# [Parts of the exercise]
**1.** Reproduce the passage of the Cracker review from "Football is dead" to "of his condition.".
**2.** Condense the paragraph of the Cracker review that begins "The portrait of Albie Kinsella" into a shorter version that keeps its main facts.
**3.** Go on with the Cracker review, starting after its final sentence.

━━━━━ Document extract ━━━━━

Cracker: To Be A Somebody
To Be A Somebody (1994) writ. Jimmy McGovern dir. Tim Fywell cine Ivan Strasburg edit Edward Mansell
star. Robbie Coltrane as Dr. Eddie "Fitz" Fitzgerald
with Robert Carlyle (Albie Kinsella), Beth Goddard (Clare Moody), Tracy Gillman (Jill Kinsella), Christopher Eccleston (DCI Bilborough), Lorcan Cranitch (DS Jimmy Beck), Geraldine Sommerville (DS Jane Penhaligan), Barbara Flynn (Judith Fitzgerald), et. al.
Football is dead
Many people will probably rank To Be A Somebody as the best episode in the Cracker series, especially those who tend to see the world in political rather than existential terms. A study of white male alienation in the contemporary secular state with its trendy leftist multicultural guilt morality, this story allows Dr. Eddie "Fitz" Fitzgerald his best insights and best character counterpoint since the first episode. Fitz is another white male whose decline could also lead to a violent outburst of indignation and egotist revenge... except, unlike Albie Kinsella, he knows full well that he is the main author of his condition.
It's amusing when the police replace him with a university psychologist, whose patronizing profile of Albie as "white, unskilled, unemployed, member of a survivalist group, ex-army perhaps" is as politically correct as it is ironically wrong. It's a testament to script writer McGovern's insight that his criminals often act with a certain amount of moral legitimacy -- we enjoy Prof Knowlton's murder and removal, recognizing him as part of the problem, not the solution. Likewise when the manipulative vixen journalist Clare Moody (Beth Goddard) gets vaporized by a package bomb -- Albie's last strike against a deluded, disloyal, self-infatuated establishment -- we know this isn't "systemic misogyny" but rather good old-fashioned outlaw justice. "This country is gonna blow!" hisses Albie in his last closeup.
The portrait of Albie Kinsella is an interesting one as he assumes the value-structure of the neo-Nazi skinhead movement without being a member of the group. "Direct action" is always the result of arrogance confronting frustration... or frustration thwarting arrogance. When his ex-wife expresses dismay at his freshly shaven head, he says tragically, "It's how I feel." He's chemo gone Nazi, not Nazi gone chemo. Later, when he assumes his father's identity to dupe D.S. Jimmy Beck, he says, "I've got cancer." The sub-text here almost slips past us in the naturalism. The disease Albie is suffering from isn't the one that killed his father... but the name fits.

━━━━━ Material supplied ━━━━━

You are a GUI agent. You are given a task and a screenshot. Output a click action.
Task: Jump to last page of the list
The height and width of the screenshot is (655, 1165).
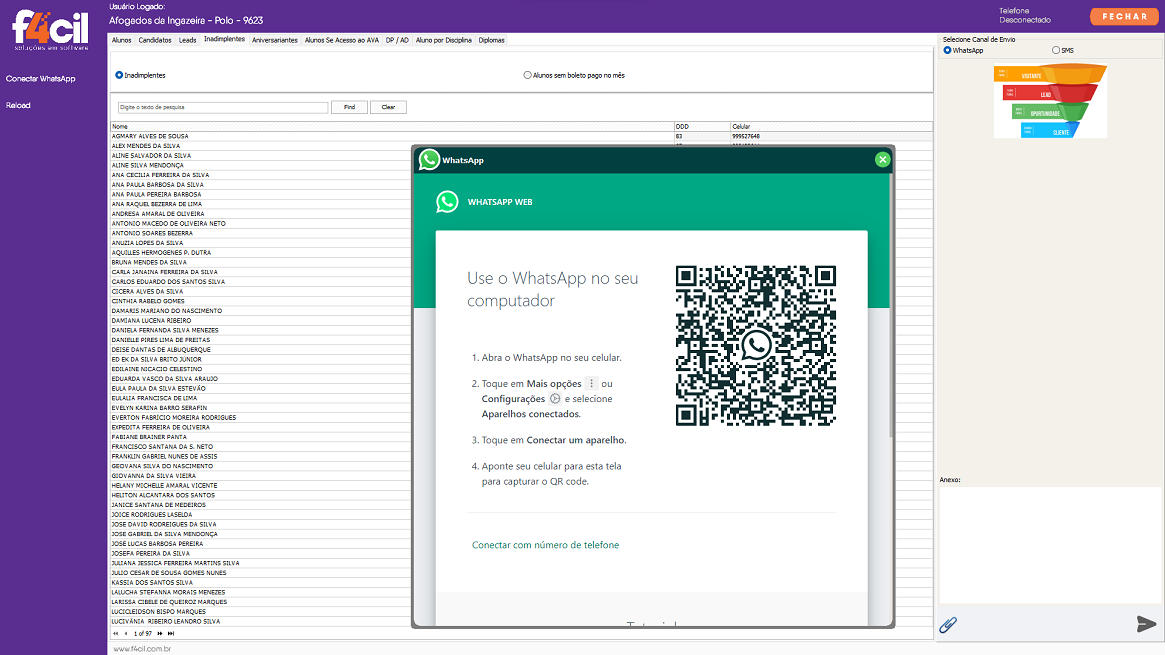171,634
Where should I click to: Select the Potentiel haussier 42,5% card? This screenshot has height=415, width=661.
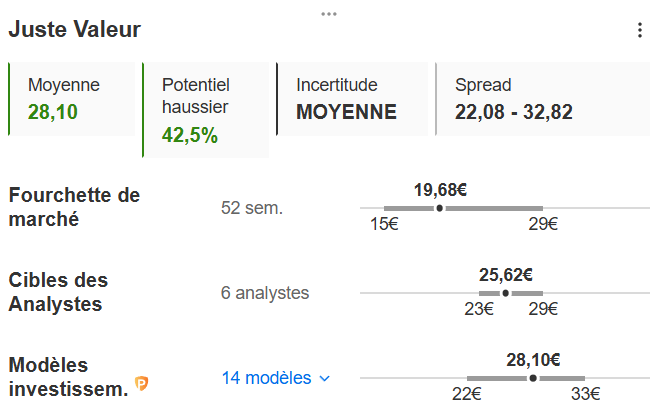(205, 110)
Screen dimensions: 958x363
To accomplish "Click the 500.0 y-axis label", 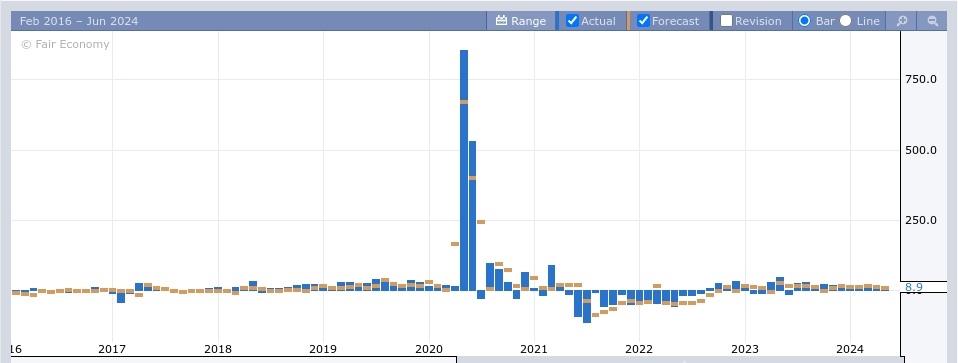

━━━━━

# [Solved problems]
**1.**
Football is dead
Many people will probably rank To Be A Somebody as the best episode in the Cracker series, especially those who tend to see the world in political rather than existential terms. A study of white male alienation in the contemporary secular state with its trendy leftist multicultural guilt morality, this story allows Dr. Eddie "Fitz" Fitzgerald his best insights and best character counterpoint since the first episode. Fitz is another white male whose decline could also lead to a violent outburst of indignation and egotist revenge... except, unlike Albie Kinsella, he knows full well that he is the main author of his condition.

**2.** Albie Kinsella takes on the values of the neo-Nazi skinhead movement without being a member of the group. The review holds that "direct action" always comes from arrogance confronting frustration, or frustration thwarting arrogance. When his ex-wife is dismayed at his freshly shaven head, Albie says, "It's how I feel," and the review calls him "chemo gone Nazi, not Nazi gone chemo." Later, he takes on his father's identity to dupe D.S. Jimmy Beck and says, "I've got cancer." His disease is not the one that killed his father, but the name fits.

**3.**
You might wonder, too, if McGovern borrowed the bayonet motif from another classic skinhead drama, the Australian film, Romper Stomper. Central to the Melbourne squad's integrity is the acquisition of a Nazi bayonet, stolen from the War Museum. Phallic -- yes. Sacred relic -- yes. Likewise Albie's weapon, which his father used in the British Army, fighting for God and country. Hillsborough (96 dead), his wife and child (separated), his father (cancer), are all symptoms of a societal and cosmic betrayal that drive Albie into the role of judge and vigilante. Compared to Hando in Stomper -- whose actions lack ideology, despite the neo-Nazi posturing -- Albie is a revolutionary saint.
If you do some math, it seems obvious that Albie couldn't be the son of a WW2 vet in a drama set in 1994. Grandson maybe. But this is a small detail in an otherwise superb plot.
Meanwhile Fitz is almost terminal himself. His gambling and marriage continue in their masochist looping, a zero-sum game. His wife humiliates him publicly (again) and the police only rehire him (reluctantly) when his replacement is murdered. Although he's the clairvoyant know-it-all about human behavior, his family is self-destructing as if infected by the same disease that destroys Albie's and leads Albie to destroy Bilborough's. Yet despite the humble pie he's forced to eat, Fitz reasserts himself to anticipate and capture British society's latest menace.
"Dig deep and you'll find sentimentality," sneers Fitz. "It's been in every killer I've met -- sickening sentimentality."
But who gets the last gallows laugh? It has to be Albie Kinsella. Once again writer Jimmy McGovern allows the criminal the last statement, forcing us to admit to the ambiguity in our social compact. Once again an episode ends with an explosion that is more than a special effect. Clare Moody's murder is merely another form of surgery.
And what about McGovern's m.o.? The helpless man being driven by a reckless woman into the traffic of our discontent.... Penhaligan does it to Fitz, Moody does it to Albie... and you'll even find it in the homosexual Id of his movie Priest. The repetition might be a creative redundancy. But then, it might be a magnificent obsession.